Arab American law professor (born 1978)

Khaled A. Beydoun (born 1978) is an Arab American and Muslim associate professor of law at Arizona State University's Sandra Day O'Connor College of Law. Beydoun focuses on issues such as on Islamophobia, particularly its relationship to the war on terror and U.S. national security issues. His books include American Islamophobia: Understanding the Roots and Rise of Fear and The New Crusades: Islamophobia and the Global War on Muslims. He is also the co-editor of Islamophobia and the Law, published by Cambridge University Press.

==Early life and education==
Khaled Beydoun was born and raised in Detroit, Michigan. He holds degrees from the University of Michigan, the University of Toronto, and UCLA. Beydoun is also an Affiliate Faculty at the University of California, Berkeley Islamophobia Research & Documentation Project, and an Extraordinary Professor at the University of Western Cape's Desmond Tutu Centre for Religion and Social Justice.

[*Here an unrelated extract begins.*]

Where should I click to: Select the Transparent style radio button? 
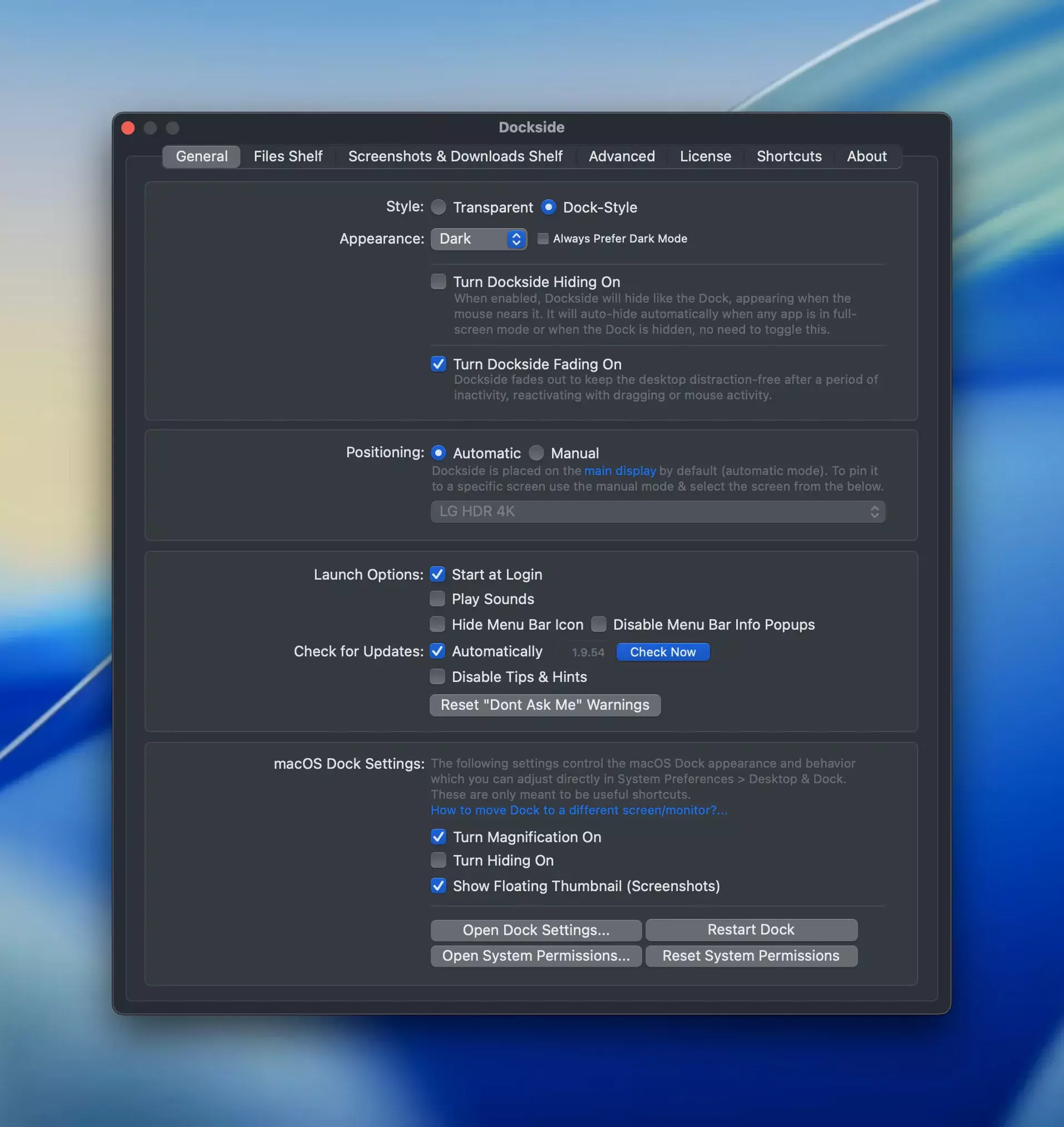point(439,207)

He formerly served as a Scholar-in-Residence at Harvard University's Berkman Klein Center IfRFA, and taught at several law schools, including the University of Arkansas, Wayne State University, and UCLA.

==Personal racial profiling experience==
In 2019, on a domestic flight, Beydoun says he experienced racial profiling, which the Arkansas Times reported culminated with an assault involving the plane's captain. A police report was filed.

==Career==
Beydoun's academic interests include constitutional law, civil rights, and the relationship between race and Islam in the United States. His research has been published in academic journals such as the UCLA Law Review, Northwestern University Law Review, and the Harvard Civil Rights–Civil Liberties Law Review. His work on issues such as surveillance, terrorism, and anti-Muslim policies have also been mentioned by The New York Times, The Washington Post, Al Jazeera, and CNN.

Beydoun focuses on identity matters tied to Arab, Middle Eastern, and Muslim identities, particularly in the context of the pro-Palestinian movement. His work has addressed events like the October 7 rally in Sydney, the Christchurch mosque shootings and the Gaza war. He has also spoken extensively about the Gaza conflict and its legal and humanitarian implications.

The Australian government cancelled Beydoun's visa in response to his claim, made in Sydney, that the anniversary of October 7 attacks represents a day of “considerable celebration”.

His work also extends to advising governments and policymaking bodies. Beydoun served on the U.S. Commission on Civil Rights for three years and earned an Open Society Foundations Equality Fellowship.

In 2021, Beydoun joined the Desmond Tutu Centre for Religion and Social Justice as an honorary faculty member.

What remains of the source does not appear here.